I am just getting started with coreference resolution and am interested in using the huggingface
coval metric for evaluation. However, I’m not sure how to get the output of the model I’m using (NeuralCoref through spaCy) into the required format for the
The function requires references and predictions in CoNNL line format. For example,
words = ['bc/cctv/00/cctv_0005 0 0 Thank VBP (TOP(S(VP* thank 01 1 Xu_li * (V*) * -', ... 'bc/cctv/00/cctv_0005 0 1 you PRP (NP*) - - - Xu_li * (ARG1*) (ARG0*) (116)', ... 'bc/cctv/00/cctv_0005 0 2 everyone NN (NP*) - - - Xu_li * (ARGM-DIS*) * (116)', ... 'bc/cctv/00/cctv_0005 0 3 for IN (PP* - - - Xu_li * (ARG2* * -', ... 'bc/cctv/00/cctv_0005 0 4 watching VBG (S(VP*)))) watch 01 1 Xu_li * *) (V*) -', ... 'bc/cctv/00/cctv_0005 0 5 . . *)) - - - Xu_li * * * -']

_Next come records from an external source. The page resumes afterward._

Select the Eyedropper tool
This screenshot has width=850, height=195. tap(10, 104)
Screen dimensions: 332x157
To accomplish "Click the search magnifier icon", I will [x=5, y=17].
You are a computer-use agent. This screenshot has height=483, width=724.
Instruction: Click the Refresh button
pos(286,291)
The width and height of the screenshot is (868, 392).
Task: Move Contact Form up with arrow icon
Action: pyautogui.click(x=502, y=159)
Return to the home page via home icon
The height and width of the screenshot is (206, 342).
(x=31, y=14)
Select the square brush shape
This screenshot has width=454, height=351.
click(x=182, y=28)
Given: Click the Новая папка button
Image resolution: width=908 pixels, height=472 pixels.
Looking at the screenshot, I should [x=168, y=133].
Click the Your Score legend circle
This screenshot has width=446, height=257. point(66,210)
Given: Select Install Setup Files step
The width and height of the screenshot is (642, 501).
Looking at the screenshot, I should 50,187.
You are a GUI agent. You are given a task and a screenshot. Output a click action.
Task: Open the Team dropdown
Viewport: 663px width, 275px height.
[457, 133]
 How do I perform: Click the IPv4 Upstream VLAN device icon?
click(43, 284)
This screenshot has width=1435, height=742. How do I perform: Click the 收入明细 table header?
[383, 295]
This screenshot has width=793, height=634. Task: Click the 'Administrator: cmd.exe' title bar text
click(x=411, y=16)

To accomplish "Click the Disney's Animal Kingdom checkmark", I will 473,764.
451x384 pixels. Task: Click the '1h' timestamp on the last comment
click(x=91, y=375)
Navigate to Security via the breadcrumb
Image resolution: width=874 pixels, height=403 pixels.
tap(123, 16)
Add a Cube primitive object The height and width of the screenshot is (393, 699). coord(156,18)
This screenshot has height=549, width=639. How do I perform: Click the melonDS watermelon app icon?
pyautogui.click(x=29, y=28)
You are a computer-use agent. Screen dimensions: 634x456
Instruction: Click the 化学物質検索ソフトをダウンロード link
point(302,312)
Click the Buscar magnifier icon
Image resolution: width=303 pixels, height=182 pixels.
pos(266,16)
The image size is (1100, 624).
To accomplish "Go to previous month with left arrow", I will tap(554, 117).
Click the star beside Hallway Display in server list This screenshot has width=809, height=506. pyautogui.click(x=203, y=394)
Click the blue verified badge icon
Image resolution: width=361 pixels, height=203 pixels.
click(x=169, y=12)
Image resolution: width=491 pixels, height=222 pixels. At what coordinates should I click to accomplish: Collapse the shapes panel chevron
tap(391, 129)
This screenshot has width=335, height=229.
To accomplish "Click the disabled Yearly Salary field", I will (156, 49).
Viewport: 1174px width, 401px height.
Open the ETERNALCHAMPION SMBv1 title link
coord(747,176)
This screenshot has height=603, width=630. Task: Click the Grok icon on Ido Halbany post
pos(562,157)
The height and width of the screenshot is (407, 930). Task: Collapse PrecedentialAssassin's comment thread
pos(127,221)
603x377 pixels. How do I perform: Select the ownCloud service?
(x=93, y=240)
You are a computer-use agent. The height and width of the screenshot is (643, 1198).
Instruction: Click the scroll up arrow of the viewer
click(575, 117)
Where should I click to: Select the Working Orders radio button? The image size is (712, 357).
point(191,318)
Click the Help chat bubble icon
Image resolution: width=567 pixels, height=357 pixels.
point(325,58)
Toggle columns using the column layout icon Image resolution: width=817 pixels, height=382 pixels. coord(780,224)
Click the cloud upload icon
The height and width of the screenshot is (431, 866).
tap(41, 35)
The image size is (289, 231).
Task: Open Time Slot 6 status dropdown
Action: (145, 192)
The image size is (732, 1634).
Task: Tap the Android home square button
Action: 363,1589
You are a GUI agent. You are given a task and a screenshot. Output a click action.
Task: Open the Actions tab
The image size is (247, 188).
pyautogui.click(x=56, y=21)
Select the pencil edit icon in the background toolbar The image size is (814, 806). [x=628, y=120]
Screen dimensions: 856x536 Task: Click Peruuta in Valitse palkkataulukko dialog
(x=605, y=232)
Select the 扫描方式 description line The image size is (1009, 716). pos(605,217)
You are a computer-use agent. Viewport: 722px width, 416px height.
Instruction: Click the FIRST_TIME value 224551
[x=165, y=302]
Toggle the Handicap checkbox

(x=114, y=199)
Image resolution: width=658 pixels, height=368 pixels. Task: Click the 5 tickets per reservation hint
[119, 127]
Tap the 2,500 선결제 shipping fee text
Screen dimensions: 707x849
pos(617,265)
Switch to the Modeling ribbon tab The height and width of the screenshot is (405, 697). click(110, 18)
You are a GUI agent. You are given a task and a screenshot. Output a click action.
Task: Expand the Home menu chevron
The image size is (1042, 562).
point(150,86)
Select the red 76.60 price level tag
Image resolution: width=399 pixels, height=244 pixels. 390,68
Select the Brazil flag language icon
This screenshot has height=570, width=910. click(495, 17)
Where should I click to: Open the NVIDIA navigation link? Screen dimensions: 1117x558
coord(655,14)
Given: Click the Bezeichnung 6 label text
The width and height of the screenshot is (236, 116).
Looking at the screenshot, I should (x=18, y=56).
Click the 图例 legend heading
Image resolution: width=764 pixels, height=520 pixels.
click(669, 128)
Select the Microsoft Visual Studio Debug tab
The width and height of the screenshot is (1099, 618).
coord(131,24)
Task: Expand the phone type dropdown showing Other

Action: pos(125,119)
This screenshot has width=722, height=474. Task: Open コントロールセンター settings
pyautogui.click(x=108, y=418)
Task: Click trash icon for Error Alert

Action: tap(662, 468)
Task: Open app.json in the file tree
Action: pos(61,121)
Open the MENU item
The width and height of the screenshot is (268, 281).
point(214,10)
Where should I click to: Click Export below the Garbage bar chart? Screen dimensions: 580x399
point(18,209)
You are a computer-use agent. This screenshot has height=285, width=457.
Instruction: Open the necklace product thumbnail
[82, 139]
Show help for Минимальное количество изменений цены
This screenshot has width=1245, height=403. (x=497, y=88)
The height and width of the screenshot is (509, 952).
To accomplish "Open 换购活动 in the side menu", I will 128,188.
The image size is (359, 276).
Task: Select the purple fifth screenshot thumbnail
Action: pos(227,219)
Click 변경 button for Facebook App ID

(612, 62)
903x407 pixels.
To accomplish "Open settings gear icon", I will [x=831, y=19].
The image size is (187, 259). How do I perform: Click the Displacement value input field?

Is there a standard way to convert the spaCy NeuralCoref coreference resolution output into this format-- specifically the predicted coreference clusters into the parenthesis structure used for CoNNL ?
I haven’t worked with coreference resolution before, so any insight you can give is much appreciated!